Saturday morning the 21st brings the first women-directed antiwar action, as about sixty women and a handful of men rally at Lincoln Terrace, where Naomi Puro urges the start of what she calls a “women’s liberation movement” on campus, focusing on issues beyond ROTC, including abortion, birth control, and discrimination in employment. Then they march march on Ag Hall to invade a Naval ROTC class. Using the microphone provided by Captain C. E. Olson, first year student Laurie Rosen (Michael’s younger sister) reads a statement denouncing the military presence on campus and the war. Then the program resumes. That’s when the hissing, hollering, foot stomping, and clapping begin.

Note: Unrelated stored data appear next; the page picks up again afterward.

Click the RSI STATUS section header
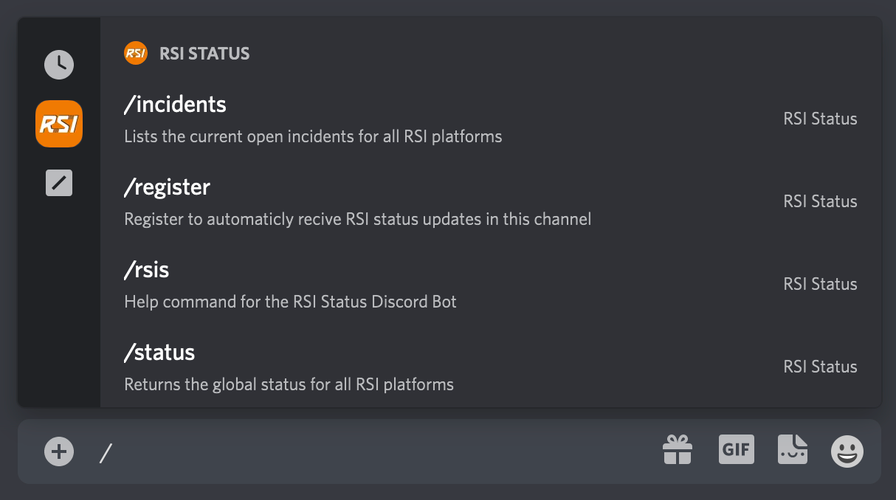This screenshot has width=896, height=500. [204, 54]
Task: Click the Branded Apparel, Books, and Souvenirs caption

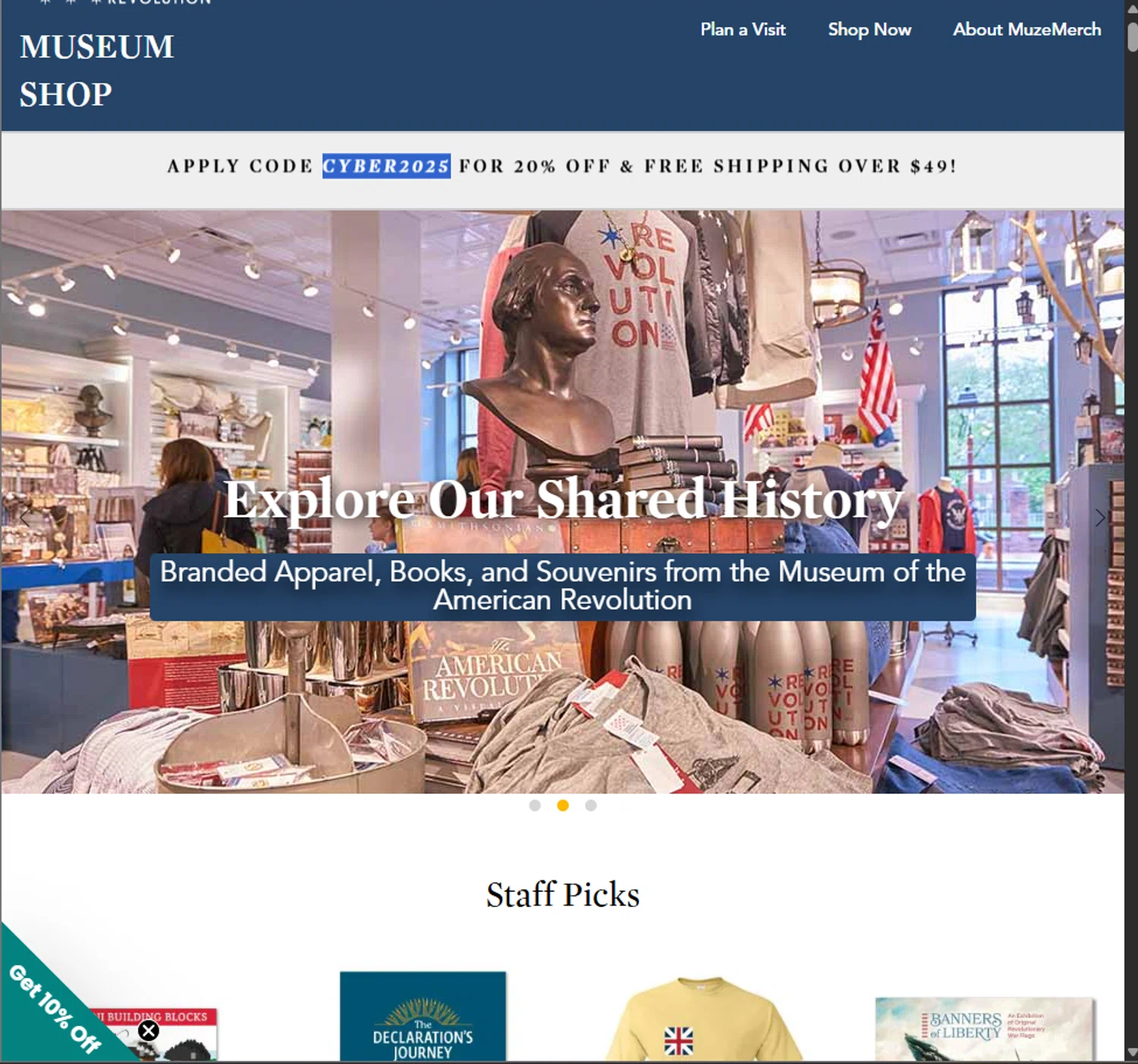Action: click(x=563, y=586)
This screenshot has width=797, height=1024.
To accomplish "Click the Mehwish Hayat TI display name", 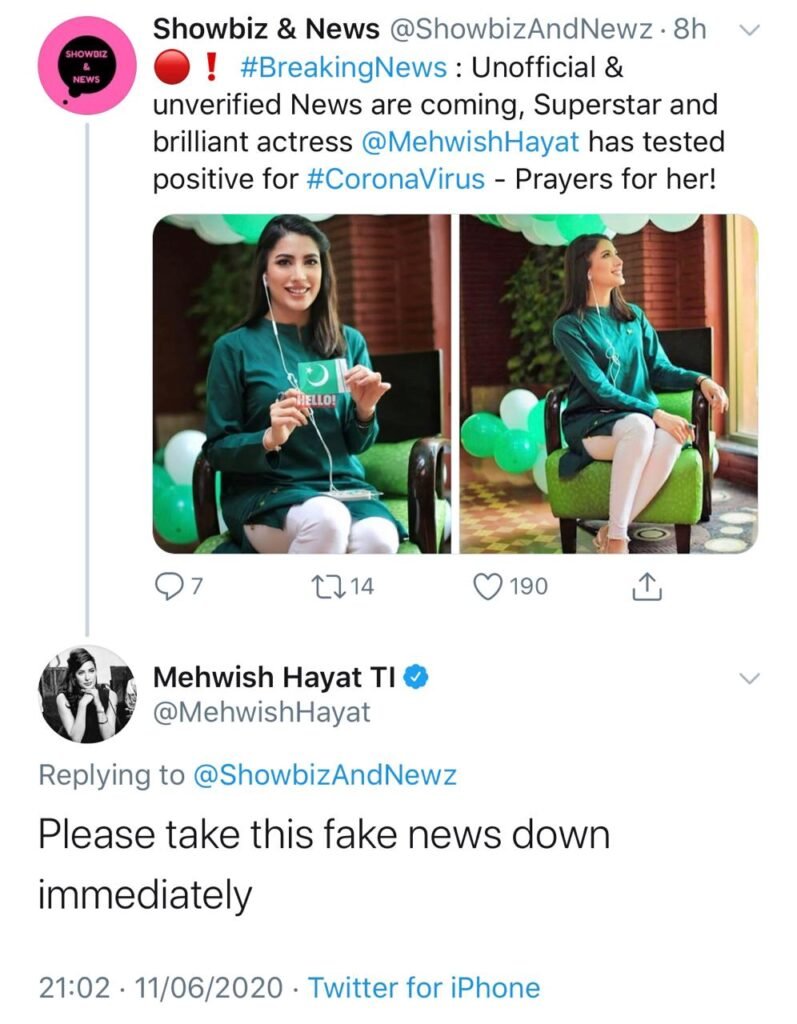I will (275, 677).

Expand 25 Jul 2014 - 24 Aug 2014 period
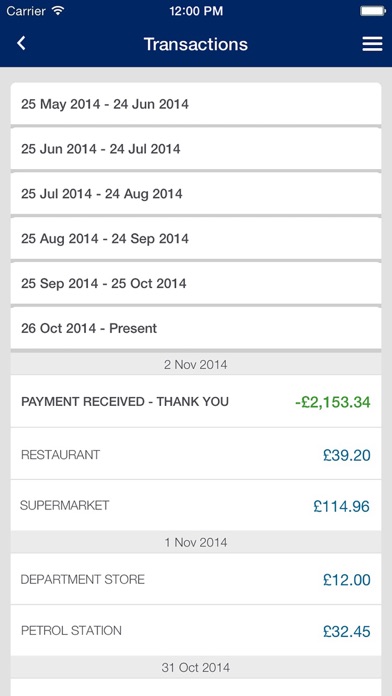(x=196, y=194)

Olson twice warns that “further disruptions will not be tolerated,” but takes no action to expel the protesters.[viii]
While the ROTC action is underway, other students are heckling US Supreme Court Justice Thurgood Marshall, because he refuses to denounce or even discuss the war during a well-attended Union Theater appearance. the first African American on the High Court, Marshall is able to finish his talk, part of the Law School’s commemoration of the hundredth anniversary of the Fourteenth Amendment to the Constitution.[x]
[i] “Chancellor Sewell Resigns after Disquieting Year,” Wisconsin Alumnus 69, no. 9 (June 1968): 5; Pommer, “Courage Marked Sewell’s Term,”CT, July 1, 1968; Harrington OH #0135; Editorial, “Bill Sewell—The Victim of the Irrational Right and Left,” CT, July 2, 1968; Brautigam, “Protest Problems Plagued Sewell Era,” CT, June 29, 1968; Cronon and Jenkins, The University of Wisconsin, 468.
[ii] Harrington OH #0135; Sewell OH #0101.
[iii] Harrington OH #0135; “Young Wants to Be Chancellor, Not Policeman,” WSJ, September 14, 1968.
[iv] Pommer, “Freshman Group to Try ROTC Challenge,” CT, September 12, 1968; Rosemary Kendrick, “Academic Year’s First Demonstration Proves to Be Spirited but Peaceful,” CT, September 14, 1968.
[v] Rob Gordon, “Goldberg’s History Course Questioned by Class,” DC, September 19, 1968.
[vi] Mike Gondek, “Tactic Change Seen in Merger of WDRU-SDS,” DC, September 19, 1968; Pommer, “SDS, Draft Resisters on Campus Merge,”CT, September 19, 1968.
[vii] Rena Steinzor, “Freshmen Continue Disruption of ROTC,” DC, September 17, 1968; Monica Deignan, “Senate Bill Passed to End ROTC Requirement,” DC, September 20, 1968.
[viii] Steinzor, “Women Students Disrupt ROTC Meeting,” DC, September 24, 1968.
[ix] Kendrick, “Women Invade Protest Movement against ROTC,” CT, September 20, 1968.
[x] Julie Kennedy, “Justice Thurgood Marshall Speaks Here; Applauded, Heckled by 1,000 in Union,” DC, September 24, 1968.